**WHAT TO PRODUCE:** In the data from the line with "What do you see at coordinates (237, 499)" to the line with "What do you see at coordinates (495, 173)", switch "Find the location of" to "Locate" and leave everything else unchanged. Reproduce only those lines.

--- Begin INFORMATION GIVEN ---

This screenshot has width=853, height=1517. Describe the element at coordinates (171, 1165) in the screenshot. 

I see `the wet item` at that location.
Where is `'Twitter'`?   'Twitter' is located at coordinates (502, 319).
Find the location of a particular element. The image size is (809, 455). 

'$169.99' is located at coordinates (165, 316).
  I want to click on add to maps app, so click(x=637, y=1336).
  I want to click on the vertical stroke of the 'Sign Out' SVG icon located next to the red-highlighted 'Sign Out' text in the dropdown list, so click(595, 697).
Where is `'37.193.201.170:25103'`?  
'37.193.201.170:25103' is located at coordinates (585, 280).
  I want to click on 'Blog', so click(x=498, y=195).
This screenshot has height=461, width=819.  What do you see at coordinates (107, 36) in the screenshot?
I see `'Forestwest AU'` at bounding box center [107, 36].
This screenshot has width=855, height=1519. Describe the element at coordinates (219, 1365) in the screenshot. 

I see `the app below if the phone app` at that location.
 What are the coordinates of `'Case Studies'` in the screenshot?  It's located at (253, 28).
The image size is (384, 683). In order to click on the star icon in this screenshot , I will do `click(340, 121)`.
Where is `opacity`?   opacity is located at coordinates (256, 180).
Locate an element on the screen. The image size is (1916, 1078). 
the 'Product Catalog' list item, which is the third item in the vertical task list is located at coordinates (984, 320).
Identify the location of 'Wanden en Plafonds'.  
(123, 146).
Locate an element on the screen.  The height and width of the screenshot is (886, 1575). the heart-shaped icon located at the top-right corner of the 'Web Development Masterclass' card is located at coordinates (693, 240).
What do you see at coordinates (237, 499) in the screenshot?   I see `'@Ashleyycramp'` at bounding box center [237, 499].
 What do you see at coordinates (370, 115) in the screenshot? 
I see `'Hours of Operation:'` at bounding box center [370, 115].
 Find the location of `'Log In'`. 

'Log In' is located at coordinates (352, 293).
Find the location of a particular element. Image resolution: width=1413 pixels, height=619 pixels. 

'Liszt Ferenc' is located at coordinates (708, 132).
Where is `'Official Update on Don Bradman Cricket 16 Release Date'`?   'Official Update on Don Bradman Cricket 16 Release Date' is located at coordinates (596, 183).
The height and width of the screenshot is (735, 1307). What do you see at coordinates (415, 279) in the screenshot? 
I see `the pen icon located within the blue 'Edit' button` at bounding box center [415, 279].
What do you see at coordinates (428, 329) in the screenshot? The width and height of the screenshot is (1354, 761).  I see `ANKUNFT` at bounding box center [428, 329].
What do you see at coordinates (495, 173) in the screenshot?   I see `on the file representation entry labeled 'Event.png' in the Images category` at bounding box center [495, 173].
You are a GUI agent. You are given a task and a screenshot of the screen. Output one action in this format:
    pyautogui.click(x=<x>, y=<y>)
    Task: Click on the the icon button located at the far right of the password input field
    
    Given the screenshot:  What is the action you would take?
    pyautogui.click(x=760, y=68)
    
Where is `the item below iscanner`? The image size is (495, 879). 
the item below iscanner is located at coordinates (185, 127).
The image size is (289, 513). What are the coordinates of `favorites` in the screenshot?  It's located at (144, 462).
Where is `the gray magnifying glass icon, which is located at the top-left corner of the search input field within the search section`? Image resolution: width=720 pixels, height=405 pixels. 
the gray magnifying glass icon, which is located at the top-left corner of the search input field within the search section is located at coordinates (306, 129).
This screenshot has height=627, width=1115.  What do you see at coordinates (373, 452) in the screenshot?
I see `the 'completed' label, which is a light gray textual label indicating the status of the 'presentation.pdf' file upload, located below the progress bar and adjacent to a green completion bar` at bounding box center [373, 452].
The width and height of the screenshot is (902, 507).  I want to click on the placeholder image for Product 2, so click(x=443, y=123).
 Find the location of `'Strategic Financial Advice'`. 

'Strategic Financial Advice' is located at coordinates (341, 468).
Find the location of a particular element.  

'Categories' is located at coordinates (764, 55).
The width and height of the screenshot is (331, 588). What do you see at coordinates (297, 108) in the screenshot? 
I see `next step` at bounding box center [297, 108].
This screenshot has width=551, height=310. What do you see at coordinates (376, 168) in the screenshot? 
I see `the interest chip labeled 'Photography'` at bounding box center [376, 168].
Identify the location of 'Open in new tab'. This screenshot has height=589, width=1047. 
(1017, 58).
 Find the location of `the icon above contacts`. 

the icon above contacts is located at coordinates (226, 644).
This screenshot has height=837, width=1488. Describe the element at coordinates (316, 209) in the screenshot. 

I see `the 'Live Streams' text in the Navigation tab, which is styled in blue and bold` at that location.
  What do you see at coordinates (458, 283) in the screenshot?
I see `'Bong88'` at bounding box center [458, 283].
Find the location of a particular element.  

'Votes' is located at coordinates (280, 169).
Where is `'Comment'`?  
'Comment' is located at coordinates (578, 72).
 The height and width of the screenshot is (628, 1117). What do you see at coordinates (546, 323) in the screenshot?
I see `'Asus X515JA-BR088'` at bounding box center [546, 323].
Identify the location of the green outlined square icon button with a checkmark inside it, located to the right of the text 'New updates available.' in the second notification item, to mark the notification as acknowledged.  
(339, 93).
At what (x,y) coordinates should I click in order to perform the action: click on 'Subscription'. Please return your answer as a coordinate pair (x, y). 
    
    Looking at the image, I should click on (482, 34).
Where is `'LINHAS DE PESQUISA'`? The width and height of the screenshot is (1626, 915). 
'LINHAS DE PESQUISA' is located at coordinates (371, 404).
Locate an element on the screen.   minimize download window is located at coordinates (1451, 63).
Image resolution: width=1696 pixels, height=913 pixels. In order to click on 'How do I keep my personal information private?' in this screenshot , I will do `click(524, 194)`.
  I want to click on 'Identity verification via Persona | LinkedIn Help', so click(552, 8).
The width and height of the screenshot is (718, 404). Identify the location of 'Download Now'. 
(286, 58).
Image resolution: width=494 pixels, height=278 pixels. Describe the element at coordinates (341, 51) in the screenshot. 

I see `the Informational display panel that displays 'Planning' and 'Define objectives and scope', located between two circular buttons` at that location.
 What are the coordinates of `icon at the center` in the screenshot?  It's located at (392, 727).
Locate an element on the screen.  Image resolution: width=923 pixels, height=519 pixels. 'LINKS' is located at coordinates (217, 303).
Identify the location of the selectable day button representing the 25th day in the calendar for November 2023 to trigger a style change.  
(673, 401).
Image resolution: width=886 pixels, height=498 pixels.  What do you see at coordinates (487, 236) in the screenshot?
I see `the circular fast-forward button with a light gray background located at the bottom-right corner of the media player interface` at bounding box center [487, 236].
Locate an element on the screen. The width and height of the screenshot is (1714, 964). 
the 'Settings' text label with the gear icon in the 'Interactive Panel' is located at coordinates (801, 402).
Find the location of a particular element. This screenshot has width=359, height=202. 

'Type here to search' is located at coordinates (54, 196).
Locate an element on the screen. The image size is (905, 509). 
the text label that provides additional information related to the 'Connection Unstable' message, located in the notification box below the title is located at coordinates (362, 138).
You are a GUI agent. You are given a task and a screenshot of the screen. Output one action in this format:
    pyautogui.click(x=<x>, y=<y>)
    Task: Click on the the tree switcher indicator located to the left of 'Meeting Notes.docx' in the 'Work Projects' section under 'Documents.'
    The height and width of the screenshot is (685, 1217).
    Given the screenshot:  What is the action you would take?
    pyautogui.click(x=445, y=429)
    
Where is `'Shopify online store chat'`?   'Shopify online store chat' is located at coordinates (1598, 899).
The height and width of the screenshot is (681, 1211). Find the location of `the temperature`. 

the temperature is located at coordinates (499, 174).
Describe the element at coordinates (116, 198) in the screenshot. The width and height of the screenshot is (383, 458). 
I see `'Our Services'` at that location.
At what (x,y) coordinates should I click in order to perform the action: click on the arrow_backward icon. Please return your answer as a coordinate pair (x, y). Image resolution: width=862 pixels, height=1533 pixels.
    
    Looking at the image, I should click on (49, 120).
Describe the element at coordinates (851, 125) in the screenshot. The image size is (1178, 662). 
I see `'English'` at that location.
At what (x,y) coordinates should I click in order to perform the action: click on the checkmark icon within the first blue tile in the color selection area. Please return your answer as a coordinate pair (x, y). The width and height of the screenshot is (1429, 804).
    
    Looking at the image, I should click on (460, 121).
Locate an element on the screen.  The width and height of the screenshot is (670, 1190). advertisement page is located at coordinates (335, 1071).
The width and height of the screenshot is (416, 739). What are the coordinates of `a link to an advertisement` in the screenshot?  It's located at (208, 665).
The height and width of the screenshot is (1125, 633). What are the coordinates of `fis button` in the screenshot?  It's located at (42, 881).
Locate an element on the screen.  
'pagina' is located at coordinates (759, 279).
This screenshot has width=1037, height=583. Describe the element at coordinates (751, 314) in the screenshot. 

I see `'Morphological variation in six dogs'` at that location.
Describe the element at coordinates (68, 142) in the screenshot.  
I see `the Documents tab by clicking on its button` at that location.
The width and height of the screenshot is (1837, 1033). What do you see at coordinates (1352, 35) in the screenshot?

--- End INFORMATION GIVEN ---

**SOLUTION TO THE EXERCISE:**
What do you see at coordinates (237, 499) in the screenshot?   I see `'@Ashleyycramp'` at bounding box center [237, 499].
 What do you see at coordinates (370, 115) in the screenshot? 
I see `'Hours of Operation:'` at bounding box center [370, 115].
 Locate `'Log In'`. 

'Log In' is located at coordinates (352, 293).
Locate a particular element. Image resolution: width=1413 pixels, height=619 pixels. 

'Liszt Ferenc' is located at coordinates (708, 132).
Where is `'Official Update on Don Bradman Cricket 16 Release Date'`?   'Official Update on Don Bradman Cricket 16 Release Date' is located at coordinates (596, 183).
The height and width of the screenshot is (735, 1307). What do you see at coordinates (415, 279) in the screenshot? 
I see `the pen icon located within the blue 'Edit' button` at bounding box center [415, 279].
What do you see at coordinates (428, 329) in the screenshot? The width and height of the screenshot is (1354, 761).  I see `ANKUNFT` at bounding box center [428, 329].
What do you see at coordinates (495, 173) in the screenshot?   I see `on the file representation entry labeled 'Event.png' in the Images category` at bounding box center [495, 173].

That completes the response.